パーマ大佐さんと馬場祥弘さんは和解したようで何より。相変わらず「替え歌」と報道されているが、オリジナルの詞とメロディーを付け加えているだけで「歌詞の改変」はない。
取り成しは日本の伝統というところで、「梅若菜」の巻の続き。
四句目
雲雀なく小田に土持比なれや
しとぎ祝ふて下されにけり 素男
(雲雀なく小田に土持比なれやしとぎ祝ふて下されにけり)
しとぎは古代より神に捧げる餅とされ、本来は水に浸してふやかした生米を搗いて砕いて水で固めたもので、後に米粉を水で固めて団子状にし、豆や雑穀などを混ぜたものも作られるようになった。
お祝い事などの時に一度神様にお供えして、後で神前から下げてみんなで食べた。この句ははっきり言ってそのまんまだ。古註もほとんどは「しとぎ」の説明に終始している。まあ、春だから色々祝い事はあるだろうし、その時にしとぎが配られることもある。四句目だから軽い遣り句と見ていい。
無季。
五句目
しとぎ祝ふて下されにけり
片隅に虫齒かかへて暮の月 乙州
(片隅に虫齒かかへて暮の月しとぎ祝ふて下されにけり)
正月の鏡餅は元は歯固めの儀式だったという。神の供えた後の鏡餅を鏡開きの時に食うのは、歯を丈夫にすることで長寿を祈る儀式だった。それを面影にすると、この句はまた別の味わいがある。
しとぎは柔らかいから歯固めにはならないが、それすら虫歯が痛くて噛めないとなると、なんとも情けない。周りはお祝いで盛り上がっているのに、一人片隅で歯の痛みに堪えながら夕暮れの月を見る。
ここは月の定座だが、お祝いに素直に月の美しさをつけても当たり前すぎるので、せっかくのお祝いに月が出ているのに、とちょっとひねってみたのだろう。
『猿簔箋註』(風律著か、明和・安永頃成)には「祝ふてといへる其便を咎めて、歯などいためたる人の黄昏にうづくまり居る体。」とある。
季題は「暮の月」で秋。夜分、天象。
六句目
片隅に虫齒かかへて暮の月
二階の客はたたれたるあき 芭蕉
(片隅に虫齒かかへて暮の月二階の客はたたれたるあき)
虫歯の痛みを抱えて一人たそがれているのに加えて、二階にいたはるばる遠方より来たお客さんまで帰ってしまうとますますたそがれてしまう。「たそがれる」という言い回しはごく最近のものだが、何かそれがぴったり来る。
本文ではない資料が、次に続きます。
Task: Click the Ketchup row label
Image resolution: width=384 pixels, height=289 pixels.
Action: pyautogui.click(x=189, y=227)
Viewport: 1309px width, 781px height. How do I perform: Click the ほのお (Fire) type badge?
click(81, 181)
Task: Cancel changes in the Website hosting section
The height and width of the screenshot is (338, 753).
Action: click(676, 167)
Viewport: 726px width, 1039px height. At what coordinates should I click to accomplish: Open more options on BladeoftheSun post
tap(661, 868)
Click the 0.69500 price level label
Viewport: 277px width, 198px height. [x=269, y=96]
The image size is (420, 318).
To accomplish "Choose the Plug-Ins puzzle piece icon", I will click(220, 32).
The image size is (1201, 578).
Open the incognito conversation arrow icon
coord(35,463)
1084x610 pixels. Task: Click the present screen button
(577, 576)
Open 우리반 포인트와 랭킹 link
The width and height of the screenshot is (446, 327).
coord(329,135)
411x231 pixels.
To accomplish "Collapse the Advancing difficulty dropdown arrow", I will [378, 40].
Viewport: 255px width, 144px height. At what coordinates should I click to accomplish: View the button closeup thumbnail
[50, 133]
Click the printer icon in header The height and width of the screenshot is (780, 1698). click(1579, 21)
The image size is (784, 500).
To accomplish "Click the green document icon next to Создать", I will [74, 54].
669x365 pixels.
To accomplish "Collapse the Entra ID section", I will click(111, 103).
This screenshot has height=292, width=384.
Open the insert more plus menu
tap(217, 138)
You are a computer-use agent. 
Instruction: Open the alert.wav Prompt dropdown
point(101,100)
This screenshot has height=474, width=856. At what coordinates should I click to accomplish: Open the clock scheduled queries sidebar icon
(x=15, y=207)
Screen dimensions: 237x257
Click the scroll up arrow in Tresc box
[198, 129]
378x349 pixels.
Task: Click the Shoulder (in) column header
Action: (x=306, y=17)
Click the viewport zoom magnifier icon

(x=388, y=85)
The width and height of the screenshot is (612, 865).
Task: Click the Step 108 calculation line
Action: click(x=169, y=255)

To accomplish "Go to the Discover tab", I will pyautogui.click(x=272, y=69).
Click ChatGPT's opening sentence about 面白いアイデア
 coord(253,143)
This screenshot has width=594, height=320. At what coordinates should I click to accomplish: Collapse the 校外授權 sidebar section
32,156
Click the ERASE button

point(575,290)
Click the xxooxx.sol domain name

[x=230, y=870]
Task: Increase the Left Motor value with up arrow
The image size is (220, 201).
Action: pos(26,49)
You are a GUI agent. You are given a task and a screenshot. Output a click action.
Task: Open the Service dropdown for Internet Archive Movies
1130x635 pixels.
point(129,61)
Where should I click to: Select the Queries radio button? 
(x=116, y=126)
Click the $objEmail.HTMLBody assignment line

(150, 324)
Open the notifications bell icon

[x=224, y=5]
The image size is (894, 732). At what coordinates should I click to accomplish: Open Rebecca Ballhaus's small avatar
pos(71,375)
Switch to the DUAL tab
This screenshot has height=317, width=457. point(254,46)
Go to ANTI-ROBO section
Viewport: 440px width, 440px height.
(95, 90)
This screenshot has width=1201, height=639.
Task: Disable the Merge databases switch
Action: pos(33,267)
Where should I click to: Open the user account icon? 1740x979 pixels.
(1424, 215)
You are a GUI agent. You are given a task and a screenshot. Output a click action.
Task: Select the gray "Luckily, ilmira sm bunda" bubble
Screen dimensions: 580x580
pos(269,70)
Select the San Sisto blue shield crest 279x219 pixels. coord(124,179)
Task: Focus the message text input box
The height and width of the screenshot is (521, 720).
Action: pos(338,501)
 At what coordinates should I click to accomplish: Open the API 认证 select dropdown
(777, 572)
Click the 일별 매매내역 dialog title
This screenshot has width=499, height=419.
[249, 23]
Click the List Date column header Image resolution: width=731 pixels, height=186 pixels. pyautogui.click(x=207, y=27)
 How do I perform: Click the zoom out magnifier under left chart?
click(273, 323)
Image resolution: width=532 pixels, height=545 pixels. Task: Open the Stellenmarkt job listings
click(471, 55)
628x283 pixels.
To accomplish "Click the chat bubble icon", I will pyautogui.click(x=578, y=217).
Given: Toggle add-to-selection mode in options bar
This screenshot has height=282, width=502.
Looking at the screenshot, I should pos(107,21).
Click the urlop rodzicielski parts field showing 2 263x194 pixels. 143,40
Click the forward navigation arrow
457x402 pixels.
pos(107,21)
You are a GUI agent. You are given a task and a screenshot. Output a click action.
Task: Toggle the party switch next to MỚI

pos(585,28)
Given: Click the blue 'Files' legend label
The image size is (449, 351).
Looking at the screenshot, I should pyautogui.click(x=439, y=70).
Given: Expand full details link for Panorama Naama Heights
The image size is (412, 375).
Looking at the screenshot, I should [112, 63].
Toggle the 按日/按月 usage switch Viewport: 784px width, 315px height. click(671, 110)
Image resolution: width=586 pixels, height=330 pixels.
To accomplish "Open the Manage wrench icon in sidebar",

「たそがれる」という言葉は当時はなかったにせよそういう雰囲気で付けている、響き付けの一種といえよう。
虫歯と客の関係が特に指定されていないから、そこにはいろいろ想像が入り込む余地があり、古註は意見が割れている。
『七部集振々抄』(振々亭三鴼著、天明四年)は「客戻れば、片隅へ入て虫歯やしなふと付たり。」とある。お客さんと楽しく談笑している時は忘れていた虫歯の痛みが、お客さんが帰ってしまうと思い出したように痛み出すという意味だろうか。
『俳諧古集之弁』(遅日庵杜哉、寛政四年刊)は「前句の姿のみすぼらしげに、くよくよものを思へるふぜいあれば、内証づとめする舟問屋の女などみゆ。」とする。
『芭蕉翁付合集評註』(佐野石兮著、文化十二年)には「立かはり入かはり客のおほき宿に、昼より客の事にうちかかりていそがしさに、持病の虫歯をいたみて片隅にかがみゐたるに、いつの間にかは二階の客は皆たちて跡しめやかなりとの句也。」とある。
『猿蓑四歌仙解』(鈴木荊山著、文政五年序)には「二階の客はもとより旅の人なれば、やがて別るる事ははじめより合点の事なれども、別れのかなしさ、去れとて人にかたるべきたよりもなく、むし歯といつはりかなしみたるなり。」とある。
まあ、この辺は自由に想像してねという所か。
季題は「秋」で秋。「客」は人倫。